§ **Data to use**
** Begin **

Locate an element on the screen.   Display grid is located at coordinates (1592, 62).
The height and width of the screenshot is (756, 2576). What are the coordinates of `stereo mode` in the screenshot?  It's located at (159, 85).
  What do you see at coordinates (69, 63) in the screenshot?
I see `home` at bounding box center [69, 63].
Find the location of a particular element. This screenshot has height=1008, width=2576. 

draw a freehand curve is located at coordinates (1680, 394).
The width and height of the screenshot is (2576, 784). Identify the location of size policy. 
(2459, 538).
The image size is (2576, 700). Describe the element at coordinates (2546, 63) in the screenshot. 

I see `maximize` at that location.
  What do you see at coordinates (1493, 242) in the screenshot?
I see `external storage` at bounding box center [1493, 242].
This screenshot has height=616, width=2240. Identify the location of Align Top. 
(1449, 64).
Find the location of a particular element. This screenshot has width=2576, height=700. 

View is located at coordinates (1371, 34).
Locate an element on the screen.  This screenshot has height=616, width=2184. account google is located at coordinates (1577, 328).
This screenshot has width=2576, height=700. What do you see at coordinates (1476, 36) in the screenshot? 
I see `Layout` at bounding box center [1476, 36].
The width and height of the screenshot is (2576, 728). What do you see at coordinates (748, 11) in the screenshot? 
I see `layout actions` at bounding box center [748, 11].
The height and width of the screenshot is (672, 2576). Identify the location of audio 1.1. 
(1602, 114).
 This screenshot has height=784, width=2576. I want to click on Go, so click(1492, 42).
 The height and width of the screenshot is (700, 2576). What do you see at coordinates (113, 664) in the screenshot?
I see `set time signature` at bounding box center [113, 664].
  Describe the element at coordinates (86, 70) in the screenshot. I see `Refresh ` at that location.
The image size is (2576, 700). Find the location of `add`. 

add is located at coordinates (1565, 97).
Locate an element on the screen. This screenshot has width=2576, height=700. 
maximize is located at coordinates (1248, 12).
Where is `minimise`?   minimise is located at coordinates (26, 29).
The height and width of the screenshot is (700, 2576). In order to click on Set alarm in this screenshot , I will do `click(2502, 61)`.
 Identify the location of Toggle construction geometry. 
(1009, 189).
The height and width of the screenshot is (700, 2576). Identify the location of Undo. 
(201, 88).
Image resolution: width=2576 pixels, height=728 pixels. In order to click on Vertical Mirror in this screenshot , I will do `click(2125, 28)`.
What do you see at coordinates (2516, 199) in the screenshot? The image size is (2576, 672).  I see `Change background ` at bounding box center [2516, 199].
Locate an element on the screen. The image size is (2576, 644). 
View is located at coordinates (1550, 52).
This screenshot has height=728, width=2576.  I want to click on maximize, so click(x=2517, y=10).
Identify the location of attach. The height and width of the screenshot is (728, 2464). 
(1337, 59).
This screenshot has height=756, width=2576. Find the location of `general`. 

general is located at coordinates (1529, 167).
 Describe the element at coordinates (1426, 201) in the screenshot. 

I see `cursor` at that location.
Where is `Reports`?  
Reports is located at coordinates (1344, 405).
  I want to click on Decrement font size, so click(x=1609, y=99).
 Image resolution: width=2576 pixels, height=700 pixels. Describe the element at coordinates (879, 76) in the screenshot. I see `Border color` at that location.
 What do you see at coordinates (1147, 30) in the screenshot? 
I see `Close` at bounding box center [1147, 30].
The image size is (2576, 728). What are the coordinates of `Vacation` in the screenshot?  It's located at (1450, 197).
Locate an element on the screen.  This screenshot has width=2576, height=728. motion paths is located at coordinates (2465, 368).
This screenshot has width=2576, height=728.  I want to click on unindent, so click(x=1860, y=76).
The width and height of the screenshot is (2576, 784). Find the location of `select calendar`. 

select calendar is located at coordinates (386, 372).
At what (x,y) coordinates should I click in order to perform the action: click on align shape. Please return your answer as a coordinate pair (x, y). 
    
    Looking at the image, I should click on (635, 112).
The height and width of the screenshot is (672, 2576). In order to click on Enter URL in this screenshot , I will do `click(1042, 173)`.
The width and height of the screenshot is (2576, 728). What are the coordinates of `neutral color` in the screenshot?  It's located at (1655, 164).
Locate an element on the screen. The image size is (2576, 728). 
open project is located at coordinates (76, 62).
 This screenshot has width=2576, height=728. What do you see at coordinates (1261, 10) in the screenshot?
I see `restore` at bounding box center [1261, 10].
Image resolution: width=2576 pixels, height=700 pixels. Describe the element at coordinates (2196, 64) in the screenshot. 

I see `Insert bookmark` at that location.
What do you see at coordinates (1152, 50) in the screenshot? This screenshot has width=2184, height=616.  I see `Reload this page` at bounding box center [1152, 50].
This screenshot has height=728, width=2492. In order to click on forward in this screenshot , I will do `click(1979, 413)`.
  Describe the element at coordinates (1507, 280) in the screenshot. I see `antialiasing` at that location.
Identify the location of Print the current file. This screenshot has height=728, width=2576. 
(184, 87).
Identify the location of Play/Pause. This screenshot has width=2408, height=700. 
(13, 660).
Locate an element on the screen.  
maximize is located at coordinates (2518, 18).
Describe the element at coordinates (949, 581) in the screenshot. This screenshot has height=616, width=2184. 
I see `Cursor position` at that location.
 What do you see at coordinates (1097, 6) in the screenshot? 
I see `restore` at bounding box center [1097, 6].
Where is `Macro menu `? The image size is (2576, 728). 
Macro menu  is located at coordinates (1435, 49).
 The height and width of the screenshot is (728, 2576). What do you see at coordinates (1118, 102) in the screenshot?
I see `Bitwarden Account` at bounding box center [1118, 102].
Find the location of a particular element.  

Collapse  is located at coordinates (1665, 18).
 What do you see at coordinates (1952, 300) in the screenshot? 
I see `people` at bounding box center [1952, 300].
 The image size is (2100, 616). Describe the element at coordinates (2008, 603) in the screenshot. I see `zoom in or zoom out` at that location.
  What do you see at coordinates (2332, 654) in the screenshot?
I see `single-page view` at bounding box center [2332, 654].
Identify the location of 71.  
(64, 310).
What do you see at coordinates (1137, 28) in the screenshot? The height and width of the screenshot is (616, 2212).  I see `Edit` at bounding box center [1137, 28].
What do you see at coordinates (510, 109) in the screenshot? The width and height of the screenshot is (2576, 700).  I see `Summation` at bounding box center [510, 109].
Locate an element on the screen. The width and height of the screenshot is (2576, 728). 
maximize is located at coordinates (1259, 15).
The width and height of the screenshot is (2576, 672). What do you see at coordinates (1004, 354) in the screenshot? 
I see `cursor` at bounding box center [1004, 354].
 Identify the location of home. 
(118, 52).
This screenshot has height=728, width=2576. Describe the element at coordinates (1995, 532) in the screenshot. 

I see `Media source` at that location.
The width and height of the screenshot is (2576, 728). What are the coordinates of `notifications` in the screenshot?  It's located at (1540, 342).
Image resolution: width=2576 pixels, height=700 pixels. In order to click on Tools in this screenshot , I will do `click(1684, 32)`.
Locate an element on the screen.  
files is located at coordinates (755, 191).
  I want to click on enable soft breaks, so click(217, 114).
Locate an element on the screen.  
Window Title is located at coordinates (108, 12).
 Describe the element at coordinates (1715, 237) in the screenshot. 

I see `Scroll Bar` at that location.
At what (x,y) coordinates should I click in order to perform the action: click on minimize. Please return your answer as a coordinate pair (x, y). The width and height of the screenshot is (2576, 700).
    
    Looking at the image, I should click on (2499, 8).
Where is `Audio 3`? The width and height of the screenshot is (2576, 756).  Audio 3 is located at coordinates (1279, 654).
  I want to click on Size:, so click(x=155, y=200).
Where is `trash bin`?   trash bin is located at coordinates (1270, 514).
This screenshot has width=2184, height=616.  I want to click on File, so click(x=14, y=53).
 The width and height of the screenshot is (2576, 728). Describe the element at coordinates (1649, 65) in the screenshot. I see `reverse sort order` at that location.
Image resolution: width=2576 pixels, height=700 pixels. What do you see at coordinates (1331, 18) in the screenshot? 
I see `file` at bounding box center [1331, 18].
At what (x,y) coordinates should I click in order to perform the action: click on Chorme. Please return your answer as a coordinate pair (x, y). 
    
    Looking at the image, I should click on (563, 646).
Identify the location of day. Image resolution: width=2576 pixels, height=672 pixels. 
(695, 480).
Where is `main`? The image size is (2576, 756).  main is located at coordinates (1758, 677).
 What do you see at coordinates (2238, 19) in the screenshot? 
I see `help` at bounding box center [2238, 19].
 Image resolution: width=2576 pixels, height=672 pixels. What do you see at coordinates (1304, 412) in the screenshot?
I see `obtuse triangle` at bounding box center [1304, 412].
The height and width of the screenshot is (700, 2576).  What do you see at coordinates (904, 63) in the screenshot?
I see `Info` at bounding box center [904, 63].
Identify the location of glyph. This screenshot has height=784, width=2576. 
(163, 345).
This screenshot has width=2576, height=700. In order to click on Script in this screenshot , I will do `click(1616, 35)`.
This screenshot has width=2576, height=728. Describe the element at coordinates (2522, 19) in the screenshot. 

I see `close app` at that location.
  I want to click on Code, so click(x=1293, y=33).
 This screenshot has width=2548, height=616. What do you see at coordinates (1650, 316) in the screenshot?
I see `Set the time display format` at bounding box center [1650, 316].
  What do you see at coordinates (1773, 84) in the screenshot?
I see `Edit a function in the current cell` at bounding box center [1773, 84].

** End **

§ **Exercise prompt**
Reproduce verbatim the records above, beginning with the line containing "The height and width of the screenshot is (700, 2576). Identify" and continuing through the line containing "The image size is (2576, 728). What".

§ **Task answer**
The height and width of the screenshot is (700, 2576). Identify the location of Undo. 
(201, 88).
Image resolution: width=2576 pixels, height=728 pixels. In order to click on Vertical Mirror in this screenshot , I will do `click(2125, 28)`.
What do you see at coordinates (2516, 199) in the screenshot? The image size is (2576, 672).  I see `Change background ` at bounding box center [2516, 199].
Locate an element on the screen. The image size is (2576, 644). 
View is located at coordinates (1550, 52).
This screenshot has height=728, width=2576.  I want to click on maximize, so click(x=2517, y=10).
Identify the location of attach. The height and width of the screenshot is (728, 2464). 
(1337, 59).
This screenshot has height=756, width=2576. Find the location of `general`. 

general is located at coordinates (1529, 167).
 Describe the element at coordinates (1426, 201) in the screenshot. 

I see `cursor` at that location.
Where is `Reports`?  
Reports is located at coordinates (1344, 405).
  I want to click on Decrement font size, so click(x=1609, y=99).
 Image resolution: width=2576 pixels, height=700 pixels. Describe the element at coordinates (879, 76) in the screenshot. I see `Border color` at that location.
 What do you see at coordinates (1147, 30) in the screenshot? 
I see `Close` at bounding box center [1147, 30].
The image size is (2576, 728). What are the coordinates of `Vacation` in the screenshot?  It's located at (1450, 197).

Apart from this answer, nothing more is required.